• SUPPLIED TEXT
--------------------------------------------------
National Health Blog Post Month, Day 3: Dear 18 year old me. Write a letter to yourself when you were 18. Be sure to tell yourself what to do more of, what to do less of, and what you have to look forward to in the next few (or several) years.
Dear Martin (age 18),
Congratulations, you’re an adult now! Well, at least on paper. I know it seems like you are ready to take on the world, and in many ways you are. In other ways, you don’t know the first thing about what you are getting yourself into.
You’re in luck though. I, your older and much more attractive self, have figured it out for you. No no, you don’t have to thank me now. I will bestow all of this to you as time goes by. It’s just a nice thing that I am doing for me…I mean, you…um, us. Whatever. Time travel is confusing.
You have lived your entire life up until this point without anyone else that understands what it is like living with diabetes. You’ve had to carry the diabetes burden all on your own, and that has made you stubborn as a mule. The truth of the matter is that you don’t know what you don’t know. There is an entire world of people out there with diabetes, just like you, who need each other just as much as you need them, and none of you know it yet. But you will, and you will all play a key role in changing the way people with and without diabetes, doctors, and healthcare professionals everywhere think about living with diabetes.
--------------------------------------------------
• GIVEN REQUEST A
In the letter to Martin, what has carrying the diabetes burden on his own made him?
• GIVEN REQUEST B
Copy the passage of the letter to Martin between "Dear Martin (age" and "travel is confusing.", inclusive.
• GIVEN REQUEST C
Proceed with the letter to Martin, writing on from its last sentence.
The records that follow come from a separate source and are unrelated to the letter to Martin.
--------------------------------------------------
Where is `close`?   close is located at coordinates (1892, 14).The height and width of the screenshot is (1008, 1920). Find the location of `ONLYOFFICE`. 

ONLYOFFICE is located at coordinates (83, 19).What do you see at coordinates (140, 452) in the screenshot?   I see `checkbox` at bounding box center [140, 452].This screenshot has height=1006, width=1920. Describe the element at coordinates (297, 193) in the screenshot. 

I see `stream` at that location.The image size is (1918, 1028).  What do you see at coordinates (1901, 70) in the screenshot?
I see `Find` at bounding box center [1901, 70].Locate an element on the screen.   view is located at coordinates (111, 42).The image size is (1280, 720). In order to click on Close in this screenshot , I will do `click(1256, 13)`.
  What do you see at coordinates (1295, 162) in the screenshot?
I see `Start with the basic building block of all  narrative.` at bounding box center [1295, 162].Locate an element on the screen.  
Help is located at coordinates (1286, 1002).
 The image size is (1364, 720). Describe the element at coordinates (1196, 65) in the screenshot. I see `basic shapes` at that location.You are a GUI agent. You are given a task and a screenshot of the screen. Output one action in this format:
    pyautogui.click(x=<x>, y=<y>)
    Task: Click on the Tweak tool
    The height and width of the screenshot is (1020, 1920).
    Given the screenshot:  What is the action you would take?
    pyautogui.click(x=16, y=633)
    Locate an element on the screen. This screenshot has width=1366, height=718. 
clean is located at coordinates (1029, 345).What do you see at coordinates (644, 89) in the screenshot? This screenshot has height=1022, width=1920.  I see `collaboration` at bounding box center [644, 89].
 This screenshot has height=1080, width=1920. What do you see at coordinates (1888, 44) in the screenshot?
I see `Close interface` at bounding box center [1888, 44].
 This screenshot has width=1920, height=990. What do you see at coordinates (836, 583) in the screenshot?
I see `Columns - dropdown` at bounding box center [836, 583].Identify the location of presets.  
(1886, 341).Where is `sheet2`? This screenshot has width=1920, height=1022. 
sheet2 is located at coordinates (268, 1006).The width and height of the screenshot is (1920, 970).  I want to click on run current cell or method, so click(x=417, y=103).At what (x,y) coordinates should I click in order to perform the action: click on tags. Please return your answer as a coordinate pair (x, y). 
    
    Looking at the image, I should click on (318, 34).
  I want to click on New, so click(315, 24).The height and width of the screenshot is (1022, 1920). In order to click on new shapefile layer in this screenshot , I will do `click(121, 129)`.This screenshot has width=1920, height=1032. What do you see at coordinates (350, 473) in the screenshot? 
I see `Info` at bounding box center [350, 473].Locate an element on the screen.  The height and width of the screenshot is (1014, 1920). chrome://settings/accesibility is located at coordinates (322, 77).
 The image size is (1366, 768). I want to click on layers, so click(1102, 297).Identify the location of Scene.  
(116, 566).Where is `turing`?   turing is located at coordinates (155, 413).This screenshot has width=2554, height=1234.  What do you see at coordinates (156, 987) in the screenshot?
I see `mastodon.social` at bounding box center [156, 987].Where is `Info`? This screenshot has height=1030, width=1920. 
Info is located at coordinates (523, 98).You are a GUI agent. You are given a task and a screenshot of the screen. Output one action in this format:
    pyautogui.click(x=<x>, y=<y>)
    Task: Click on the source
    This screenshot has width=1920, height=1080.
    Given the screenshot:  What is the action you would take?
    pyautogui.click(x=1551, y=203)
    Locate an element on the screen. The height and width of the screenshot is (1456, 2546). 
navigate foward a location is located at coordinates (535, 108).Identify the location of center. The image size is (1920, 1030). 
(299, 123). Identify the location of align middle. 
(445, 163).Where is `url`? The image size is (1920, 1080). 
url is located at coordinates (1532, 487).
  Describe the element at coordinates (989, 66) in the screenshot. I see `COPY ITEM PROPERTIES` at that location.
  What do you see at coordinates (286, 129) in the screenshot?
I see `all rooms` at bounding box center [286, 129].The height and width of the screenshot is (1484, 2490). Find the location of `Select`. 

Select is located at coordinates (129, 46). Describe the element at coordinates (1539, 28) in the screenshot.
--------------------------------------------------
• TASK RESULT A
It has made him stubborn as a mule.

• TASK RESULT B
Dear Martin (age 18),
Congratulations, you’re an adult now! Well, at least on paper. I know it seems like you are ready to take on the world, and in many ways you are. In other ways, you don’t know the first thing about what you are getting yourself into.
You’re in luck though. I, your older and much more attractive self, have figured it out for you. No no, you don’t have to thank me now. I will bestow all of this to you as time goes by. It’s just a nice thing that I am doing for me…I mean, you…um, us. Whatever. Time travel is confusing.

• TASK RESULT C
To get there, you must have vision, take risks, and test your dreams against your beliefs. Dream big, and laugh often, and out loud. Good or bad, don’t keep things inside where nobody else can get to them.
Learn how to communicate your dreams. As competent and reliable as you are, you can’t do everything on your own. You are going to need an army behind you to do the amazing things that you are going to dream up. You’re a natural storyteller, so use that to your advantage. Bring it to life. Make it entertaining. Inspire others to help bring your stories to life.
When it comes to others, surround yourself with people that inspire you as well. Don’t ever settle with people that don’t encourage and support you. It’s okay if people disagree, but it’s not okay for people to hurt you. Be aware that there is a difference. Be cautious of any person that says, “That’s the way it has always been done.” Bring people into your world that will help you move mountains, not who hold you back.
Be a character that has good character. In the decisions you make, always ask yourself, “Is this something that I am proud of?” Be bold. Be kind. You are your own brand in everything that you do. If you believe in your brand, other people will believe in it as well…and ultimately, will believe in you.
You won’t always win, but even when you lose, don’t lose the lesson. Commit to the decisions that you make, and be willing to be wrong and learn from your mistakes. You will find that sometimes you have to completely break something in order to fix it, and there is no shame in starting over from scratch.
Finally, be a leader with a servant’s heart. Care about people. People are more important than processes. As Maya Angelou said, “People will forget what you said, people will forget what you did, but people will never forget how you made them feel.”
Help them to feel better.
See you soon.
–MARTIN (from the future)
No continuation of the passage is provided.